Y hay rasgos internos, que tienen que ver con la realización de la escritura. En general, el microrrelato -que no ha sido planificado, como en cambio puede ocurrir con el ensayo o con la novela- tiene un título significativo, que hay que computar como elemento prácticamente indispensable del texto. Luego, suele comenzar in medias res, locución con la cual se indica que la primera acción presentada no es necesariamente la acción inicial en sentido cronológico; admite una variedad de estrategias discursivas en su poco extenso desarrollo, y termina con un final o remate que, aunque no exige en forma absoluta la atónita sorpresa del lector, por lo menos le proporciona cierto conocimiento de carácter conclusivo, sin perderse en vagarosidades ni en una especie de niebla (y mucho menos tiniebla) del significado.
Éstos son los mejores rasgos del microrrelato, su carta de identidad básica. Pero no debemos escandalizarnos si percibimos otros rasgos en textos minificcionales que admiramos: conviene tener en cuenta que lo mejor que puede hacerse con las prescripciones de las poéticas es ignorarlas o torcerlas. Más tarde o más temprano, todo lo que fue materia de legislación pasa a ser material apropiado para la insurrección.

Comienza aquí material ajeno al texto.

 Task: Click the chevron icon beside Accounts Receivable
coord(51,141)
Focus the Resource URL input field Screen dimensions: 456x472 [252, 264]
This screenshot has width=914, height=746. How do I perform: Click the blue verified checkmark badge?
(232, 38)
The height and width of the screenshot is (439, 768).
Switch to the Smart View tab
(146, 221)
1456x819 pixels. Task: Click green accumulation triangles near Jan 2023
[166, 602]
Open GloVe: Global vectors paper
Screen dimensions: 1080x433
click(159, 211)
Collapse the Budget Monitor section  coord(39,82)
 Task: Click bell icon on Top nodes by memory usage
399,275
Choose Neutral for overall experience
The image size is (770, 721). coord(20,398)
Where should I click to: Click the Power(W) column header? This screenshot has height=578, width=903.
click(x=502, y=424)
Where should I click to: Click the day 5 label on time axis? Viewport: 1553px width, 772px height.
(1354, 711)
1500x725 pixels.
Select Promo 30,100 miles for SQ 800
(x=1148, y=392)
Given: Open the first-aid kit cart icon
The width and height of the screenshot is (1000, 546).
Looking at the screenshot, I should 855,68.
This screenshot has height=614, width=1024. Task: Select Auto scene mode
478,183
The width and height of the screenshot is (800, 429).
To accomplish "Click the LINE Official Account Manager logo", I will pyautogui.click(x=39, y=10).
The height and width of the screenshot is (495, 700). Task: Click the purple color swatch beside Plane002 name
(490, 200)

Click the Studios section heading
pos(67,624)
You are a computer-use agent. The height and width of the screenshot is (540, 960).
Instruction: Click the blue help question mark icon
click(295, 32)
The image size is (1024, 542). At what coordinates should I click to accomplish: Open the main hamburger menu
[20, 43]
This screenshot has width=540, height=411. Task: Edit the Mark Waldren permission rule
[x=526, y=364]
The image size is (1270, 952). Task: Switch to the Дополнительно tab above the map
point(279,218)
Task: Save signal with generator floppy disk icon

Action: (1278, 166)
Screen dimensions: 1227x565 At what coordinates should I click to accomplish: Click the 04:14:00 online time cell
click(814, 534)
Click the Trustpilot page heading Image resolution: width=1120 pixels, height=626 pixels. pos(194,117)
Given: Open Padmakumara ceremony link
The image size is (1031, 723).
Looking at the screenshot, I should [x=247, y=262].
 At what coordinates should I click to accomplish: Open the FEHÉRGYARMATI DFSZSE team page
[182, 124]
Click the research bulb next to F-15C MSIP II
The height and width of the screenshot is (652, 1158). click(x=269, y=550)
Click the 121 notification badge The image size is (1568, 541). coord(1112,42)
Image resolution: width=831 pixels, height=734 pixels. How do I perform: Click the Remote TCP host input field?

Finalmente, escribimos microrrelatos por una razón que pocas veces se menciona: lo hacemos porque nos da alegría el hacerlo. La literatura compuesta con sacrificio no conmueve necesariamente al lector. El goce de la literatura es doble y mutuo: el escritor crea con alegría para despertar en el lector ese mismo goce. El microrrelato contemporáneo es uno de los mejores ejemplos de una bien entendida concepción hedonista de la literatura: una visión que adopta y justifica el deseo de placer, la búsqueda del placer, a través de la palabra. Y bien que merecemos tenerla, como contrapeso para tanta desdicha como nos ofrece diariamente el mundo de hoy.
Cinco notas, cinco rasgos que quizá ayuden a contestar nuestra pregunta inicial: ¿por qué escribimos microrrelatos? Los auténticos escritores no lo hacen para torcer el rumbo de la literatura occidental, ni para lograr que el ejercicio de las letras cambie las condiciones de vida de los sectores más desposeídos de la sociedad. El escritor escribe estos textos, en primer lugar, porque siente la urgencia de hacerlo; también, porque tiene necesidad de contar algo; inmediatamente, porque su modelo de narración está caracterizado por la concisión. Surge entonces la noción de la autonomía narrativa, lo que lleva a considerar las distintas maneras de contar que ofrece el microrrelato. Y por sobre todas esas cosas, el escritor imagina y escribe ficciones mínimas porque procura experimentar -y transmitir a sus lectores- la alegría de la creación.
Recordemos estas expresiones: urgencia, necesidad de contar, concisión, autonomía, alegría de la creación. La investigación sobre el microrrelato, o por lo menos el pensar sobre esta forma -tanto por parte de creadores como de críticos- ha avanzado bastante desde aquellos momentos iniciales, que podemos llamar de descubrimiento, en los que sólo se hablaba del número de palabras de determinadas composiciones. Ahora sabemos más y, como siempre ocurre, amamos más lo que conocemos mejor.